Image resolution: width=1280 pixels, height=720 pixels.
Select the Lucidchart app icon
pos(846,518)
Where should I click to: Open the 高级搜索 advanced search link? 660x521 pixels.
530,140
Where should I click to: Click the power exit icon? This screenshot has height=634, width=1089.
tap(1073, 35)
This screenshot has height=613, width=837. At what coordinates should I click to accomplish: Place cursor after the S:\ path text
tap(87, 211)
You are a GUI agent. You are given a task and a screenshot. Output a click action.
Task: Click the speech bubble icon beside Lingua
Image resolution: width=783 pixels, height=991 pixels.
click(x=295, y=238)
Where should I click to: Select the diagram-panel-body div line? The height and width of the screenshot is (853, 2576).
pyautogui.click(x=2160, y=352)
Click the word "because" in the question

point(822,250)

______________________________

- [Requirement] Write every line of the material above again, exactly.

- [Expected output]
Image resolution: width=1280 pixels, height=720 pixels.
Select the Lucidchart app icon
pos(846,518)
Where should I click to: Open the 高级搜索 advanced search link? 660x521 pixels.
530,140
Where should I click to: Click the power exit icon? This screenshot has height=634, width=1089.
tap(1073, 35)
This screenshot has height=613, width=837. At what coordinates should I click to accomplish: Place cursor after the S:\ path text
tap(87, 211)
You are a GUI agent. You are given a task and a screenshot. Output a click action.
Task: Click the speech bubble icon beside Lingua
Image resolution: width=783 pixels, height=991 pixels.
click(x=295, y=238)
Where should I click to: Select the diagram-panel-body div line? The height and width of the screenshot is (853, 2576).
pyautogui.click(x=2160, y=352)
Click the word "because" in the question

point(822,250)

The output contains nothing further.